[Entries for locating words and elements]
=-=-=

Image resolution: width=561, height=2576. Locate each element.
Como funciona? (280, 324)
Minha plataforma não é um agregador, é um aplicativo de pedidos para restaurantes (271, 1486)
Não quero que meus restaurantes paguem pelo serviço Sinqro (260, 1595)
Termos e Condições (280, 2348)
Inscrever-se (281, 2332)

=-=-=

▶ [Problem details]
Rewrite the items above, replacing each occurrence of "restaurantes" with "lojas" and keeping everything else the same.

▶ [Response to this task]
Image resolution: width=561, height=2576. Locate each element.
Como funciona? (280, 324)
Minha plataforma não é um agregador, é um aplicativo de pedidos para lojas (271, 1486)
Não quero que meus lojas paguem pelo serviço Sinqro (260, 1595)
Termos e Condições (280, 2348)
Inscrever-se (281, 2332)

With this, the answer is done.